The genetic circuit can be compared to a computer program with logic gates. The gate can only open and create an output with the proper input values.

These biological circuits are comparable to switch-equipped electrical circuits, such as those that power your phone.

These synthetic transcriptional "promoters," unique to various plant tissues, are the only ones capable of opening the gates in a cell that eventually lead to genetic expression. By influencing which cells in a plant express which genes, researchers may be able to alter how the plant grows.

Controlling the Plant

Researchers could control the growth of a little weedy plant called Arabidopsis thaliana by building a set of synthetic logic gates for a single gene linked to lateral root development.

Researchers adjusted the density of branches in the plant's root system without impacting other root characteristics by altering the expression of that one gene.

This is a significant accomplishment since a recent study showed how minor variations in only one root development gene might considerably impact various root characteristics, including primary root growth or root hair production.

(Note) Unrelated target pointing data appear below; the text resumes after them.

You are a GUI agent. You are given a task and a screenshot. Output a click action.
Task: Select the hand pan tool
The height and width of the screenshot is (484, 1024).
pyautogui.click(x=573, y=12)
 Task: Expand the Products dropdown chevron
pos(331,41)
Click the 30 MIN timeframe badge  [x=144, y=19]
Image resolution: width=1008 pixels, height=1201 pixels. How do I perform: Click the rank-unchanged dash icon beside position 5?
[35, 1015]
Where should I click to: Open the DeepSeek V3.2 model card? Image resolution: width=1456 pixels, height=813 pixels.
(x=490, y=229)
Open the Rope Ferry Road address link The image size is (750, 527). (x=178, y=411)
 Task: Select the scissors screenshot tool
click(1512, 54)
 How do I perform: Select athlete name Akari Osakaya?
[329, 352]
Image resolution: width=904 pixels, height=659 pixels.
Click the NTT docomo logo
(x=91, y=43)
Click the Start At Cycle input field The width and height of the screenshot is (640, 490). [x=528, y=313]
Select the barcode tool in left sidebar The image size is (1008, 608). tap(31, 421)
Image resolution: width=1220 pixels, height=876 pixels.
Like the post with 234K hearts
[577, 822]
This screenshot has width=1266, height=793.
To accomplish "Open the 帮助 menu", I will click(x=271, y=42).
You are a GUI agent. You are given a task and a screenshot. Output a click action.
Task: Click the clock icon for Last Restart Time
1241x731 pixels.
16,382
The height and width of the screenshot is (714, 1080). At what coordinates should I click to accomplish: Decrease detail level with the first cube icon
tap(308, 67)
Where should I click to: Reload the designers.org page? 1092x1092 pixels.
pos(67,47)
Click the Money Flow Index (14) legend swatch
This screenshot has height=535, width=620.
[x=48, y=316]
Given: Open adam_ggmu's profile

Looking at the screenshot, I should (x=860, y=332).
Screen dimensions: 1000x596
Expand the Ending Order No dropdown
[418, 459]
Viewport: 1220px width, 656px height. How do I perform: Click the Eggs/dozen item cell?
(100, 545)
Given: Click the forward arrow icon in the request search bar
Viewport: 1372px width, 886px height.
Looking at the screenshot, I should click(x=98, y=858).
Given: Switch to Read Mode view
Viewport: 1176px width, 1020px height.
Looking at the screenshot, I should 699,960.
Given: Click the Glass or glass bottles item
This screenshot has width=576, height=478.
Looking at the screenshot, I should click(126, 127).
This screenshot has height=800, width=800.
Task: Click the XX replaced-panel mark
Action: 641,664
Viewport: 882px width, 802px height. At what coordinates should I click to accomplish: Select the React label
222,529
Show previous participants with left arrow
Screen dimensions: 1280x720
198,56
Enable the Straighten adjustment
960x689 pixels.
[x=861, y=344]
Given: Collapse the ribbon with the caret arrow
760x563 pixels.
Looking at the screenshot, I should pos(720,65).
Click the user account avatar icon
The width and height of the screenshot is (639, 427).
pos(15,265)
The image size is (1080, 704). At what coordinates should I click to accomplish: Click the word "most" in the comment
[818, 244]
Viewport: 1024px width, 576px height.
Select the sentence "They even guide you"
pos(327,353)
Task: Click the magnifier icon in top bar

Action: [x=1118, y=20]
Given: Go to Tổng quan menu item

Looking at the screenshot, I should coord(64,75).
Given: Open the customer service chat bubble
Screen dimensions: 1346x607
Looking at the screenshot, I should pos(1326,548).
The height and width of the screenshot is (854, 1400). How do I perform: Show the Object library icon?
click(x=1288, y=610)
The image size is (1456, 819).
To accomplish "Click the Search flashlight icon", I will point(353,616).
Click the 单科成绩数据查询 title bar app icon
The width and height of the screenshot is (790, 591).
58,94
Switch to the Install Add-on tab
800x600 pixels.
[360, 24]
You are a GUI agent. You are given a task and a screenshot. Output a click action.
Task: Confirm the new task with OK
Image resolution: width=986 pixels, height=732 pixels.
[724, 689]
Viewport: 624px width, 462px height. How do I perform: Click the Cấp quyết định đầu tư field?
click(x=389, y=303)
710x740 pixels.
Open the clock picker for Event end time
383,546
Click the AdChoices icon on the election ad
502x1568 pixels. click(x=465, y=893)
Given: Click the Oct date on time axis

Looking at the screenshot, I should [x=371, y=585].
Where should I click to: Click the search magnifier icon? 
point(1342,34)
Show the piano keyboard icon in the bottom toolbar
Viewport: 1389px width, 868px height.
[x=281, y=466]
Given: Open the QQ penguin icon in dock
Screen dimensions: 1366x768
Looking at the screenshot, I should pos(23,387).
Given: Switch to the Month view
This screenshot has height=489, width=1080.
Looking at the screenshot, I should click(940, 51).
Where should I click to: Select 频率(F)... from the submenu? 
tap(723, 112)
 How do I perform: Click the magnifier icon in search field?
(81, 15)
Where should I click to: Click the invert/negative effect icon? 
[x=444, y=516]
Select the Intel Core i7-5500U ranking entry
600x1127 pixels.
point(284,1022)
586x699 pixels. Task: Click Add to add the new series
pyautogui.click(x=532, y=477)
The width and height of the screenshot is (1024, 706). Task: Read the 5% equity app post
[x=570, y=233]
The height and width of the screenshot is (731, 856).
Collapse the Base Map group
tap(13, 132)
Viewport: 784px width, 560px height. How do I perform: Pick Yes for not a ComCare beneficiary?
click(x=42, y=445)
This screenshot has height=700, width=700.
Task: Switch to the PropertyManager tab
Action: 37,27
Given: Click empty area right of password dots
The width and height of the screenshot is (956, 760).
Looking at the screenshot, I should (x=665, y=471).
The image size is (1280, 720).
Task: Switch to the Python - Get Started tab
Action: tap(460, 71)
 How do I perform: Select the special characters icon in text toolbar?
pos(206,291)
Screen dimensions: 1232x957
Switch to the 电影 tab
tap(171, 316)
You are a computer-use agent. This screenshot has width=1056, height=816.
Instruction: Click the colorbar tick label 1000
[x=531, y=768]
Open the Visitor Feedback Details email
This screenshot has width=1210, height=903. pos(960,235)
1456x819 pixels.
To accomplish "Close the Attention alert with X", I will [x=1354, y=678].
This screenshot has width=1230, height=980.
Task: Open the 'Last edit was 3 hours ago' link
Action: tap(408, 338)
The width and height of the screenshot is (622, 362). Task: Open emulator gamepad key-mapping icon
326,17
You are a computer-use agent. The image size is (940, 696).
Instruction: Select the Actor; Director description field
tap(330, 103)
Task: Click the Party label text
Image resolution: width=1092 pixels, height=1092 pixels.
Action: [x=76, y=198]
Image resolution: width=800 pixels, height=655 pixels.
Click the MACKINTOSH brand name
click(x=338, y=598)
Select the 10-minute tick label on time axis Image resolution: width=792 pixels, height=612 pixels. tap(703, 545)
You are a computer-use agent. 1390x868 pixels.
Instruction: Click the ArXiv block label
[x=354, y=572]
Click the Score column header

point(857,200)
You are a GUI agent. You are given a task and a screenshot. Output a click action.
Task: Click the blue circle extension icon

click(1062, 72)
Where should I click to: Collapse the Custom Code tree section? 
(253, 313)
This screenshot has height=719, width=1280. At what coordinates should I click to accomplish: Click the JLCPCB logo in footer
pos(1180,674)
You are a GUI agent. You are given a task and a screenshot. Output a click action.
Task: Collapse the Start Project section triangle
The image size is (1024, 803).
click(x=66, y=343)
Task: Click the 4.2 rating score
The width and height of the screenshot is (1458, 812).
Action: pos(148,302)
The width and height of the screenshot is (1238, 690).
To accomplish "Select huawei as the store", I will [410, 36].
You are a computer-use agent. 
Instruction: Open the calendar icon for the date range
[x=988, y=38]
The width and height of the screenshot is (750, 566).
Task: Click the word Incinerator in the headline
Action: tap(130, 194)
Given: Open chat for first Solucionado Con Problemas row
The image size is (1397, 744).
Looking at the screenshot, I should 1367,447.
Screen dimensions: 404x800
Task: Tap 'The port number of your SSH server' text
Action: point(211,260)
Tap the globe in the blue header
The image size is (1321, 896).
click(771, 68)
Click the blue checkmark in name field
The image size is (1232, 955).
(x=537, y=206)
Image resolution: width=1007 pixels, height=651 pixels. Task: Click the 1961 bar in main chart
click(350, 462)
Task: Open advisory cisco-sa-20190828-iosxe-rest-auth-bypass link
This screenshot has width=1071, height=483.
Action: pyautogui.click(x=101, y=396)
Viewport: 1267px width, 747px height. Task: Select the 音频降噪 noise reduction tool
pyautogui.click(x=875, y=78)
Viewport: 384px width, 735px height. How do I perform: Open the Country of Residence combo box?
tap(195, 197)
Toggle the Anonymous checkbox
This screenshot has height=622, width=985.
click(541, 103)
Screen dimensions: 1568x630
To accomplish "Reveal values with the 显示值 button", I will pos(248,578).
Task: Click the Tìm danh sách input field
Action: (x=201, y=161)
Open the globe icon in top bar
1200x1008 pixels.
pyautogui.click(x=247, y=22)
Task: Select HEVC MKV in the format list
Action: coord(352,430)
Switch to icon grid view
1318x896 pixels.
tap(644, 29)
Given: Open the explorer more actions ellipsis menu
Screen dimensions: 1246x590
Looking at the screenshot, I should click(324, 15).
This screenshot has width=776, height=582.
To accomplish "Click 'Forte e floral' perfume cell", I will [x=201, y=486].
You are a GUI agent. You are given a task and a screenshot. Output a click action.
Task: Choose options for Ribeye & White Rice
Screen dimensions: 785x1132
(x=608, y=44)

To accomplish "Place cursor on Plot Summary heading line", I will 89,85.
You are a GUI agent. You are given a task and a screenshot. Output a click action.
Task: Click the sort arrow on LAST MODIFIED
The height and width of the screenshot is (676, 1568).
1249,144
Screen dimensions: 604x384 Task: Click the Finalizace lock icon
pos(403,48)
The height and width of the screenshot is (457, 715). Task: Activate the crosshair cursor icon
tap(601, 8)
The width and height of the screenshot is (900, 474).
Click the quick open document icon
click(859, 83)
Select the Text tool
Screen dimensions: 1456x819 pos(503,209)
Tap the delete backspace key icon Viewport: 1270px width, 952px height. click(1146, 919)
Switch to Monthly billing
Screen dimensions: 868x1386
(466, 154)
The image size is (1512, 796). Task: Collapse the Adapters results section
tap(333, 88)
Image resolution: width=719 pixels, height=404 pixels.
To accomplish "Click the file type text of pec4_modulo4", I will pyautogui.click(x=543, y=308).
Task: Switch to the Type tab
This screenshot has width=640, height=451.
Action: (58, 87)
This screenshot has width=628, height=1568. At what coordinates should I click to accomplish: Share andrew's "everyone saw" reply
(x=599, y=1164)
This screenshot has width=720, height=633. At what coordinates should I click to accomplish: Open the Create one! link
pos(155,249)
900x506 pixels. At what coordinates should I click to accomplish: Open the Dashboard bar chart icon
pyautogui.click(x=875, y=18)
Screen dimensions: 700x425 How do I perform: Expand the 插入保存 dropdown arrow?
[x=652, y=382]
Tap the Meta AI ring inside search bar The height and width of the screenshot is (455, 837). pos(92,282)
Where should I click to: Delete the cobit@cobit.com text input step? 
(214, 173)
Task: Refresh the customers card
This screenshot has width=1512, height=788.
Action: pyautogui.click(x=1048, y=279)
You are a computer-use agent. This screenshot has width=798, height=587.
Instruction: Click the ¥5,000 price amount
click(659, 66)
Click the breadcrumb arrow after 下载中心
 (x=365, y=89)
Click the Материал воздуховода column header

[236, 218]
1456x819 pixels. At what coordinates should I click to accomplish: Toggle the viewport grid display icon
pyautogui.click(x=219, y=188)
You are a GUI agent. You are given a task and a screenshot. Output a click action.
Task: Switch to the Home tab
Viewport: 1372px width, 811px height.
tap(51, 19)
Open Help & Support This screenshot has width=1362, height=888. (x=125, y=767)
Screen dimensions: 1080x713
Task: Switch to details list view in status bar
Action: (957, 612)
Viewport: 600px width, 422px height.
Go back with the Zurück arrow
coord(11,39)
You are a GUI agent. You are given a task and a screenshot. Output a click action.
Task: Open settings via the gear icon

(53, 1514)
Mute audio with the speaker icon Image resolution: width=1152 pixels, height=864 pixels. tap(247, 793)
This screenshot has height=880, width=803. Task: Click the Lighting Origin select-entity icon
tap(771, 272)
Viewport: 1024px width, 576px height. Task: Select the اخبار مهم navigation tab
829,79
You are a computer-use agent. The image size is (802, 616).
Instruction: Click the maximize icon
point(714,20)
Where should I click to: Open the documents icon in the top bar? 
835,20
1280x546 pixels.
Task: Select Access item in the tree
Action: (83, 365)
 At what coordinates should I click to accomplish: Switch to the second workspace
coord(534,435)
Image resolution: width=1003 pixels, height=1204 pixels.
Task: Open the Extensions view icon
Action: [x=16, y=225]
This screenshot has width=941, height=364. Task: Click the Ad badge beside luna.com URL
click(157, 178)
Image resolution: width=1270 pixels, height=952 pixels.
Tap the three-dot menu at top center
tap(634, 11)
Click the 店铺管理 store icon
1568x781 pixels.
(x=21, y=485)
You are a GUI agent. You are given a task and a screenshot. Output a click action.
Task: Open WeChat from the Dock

The researchers explain that the slr-1 mutant gene was produced via a tissue-specific promoter active in lateral root stem cells to distinguish root branching from other developmental processes.

The authors will then put their modified genetic circuits to the test on the unusual crop sorghum, which has the potential to become a biofuel. The group wants to increase sorghum's capacity for water absorption and boost photosynthesis.

Potential of the Study

The potential uses of this genetic method are endless if it proves successful. However, crop reprogramming via artificial genetic circuits will need to be done with great caution.

According to plant scientist José Dinneny, Stanford, "we have contemporary types of crops that have lost their capacity to adapt to where soil nutrients are."

The same logic gates that govern root branching might be employed to build a circuit that considers both the nitrogen and phosphorus concentrations in the soil and then produces an ideal output for those conditions.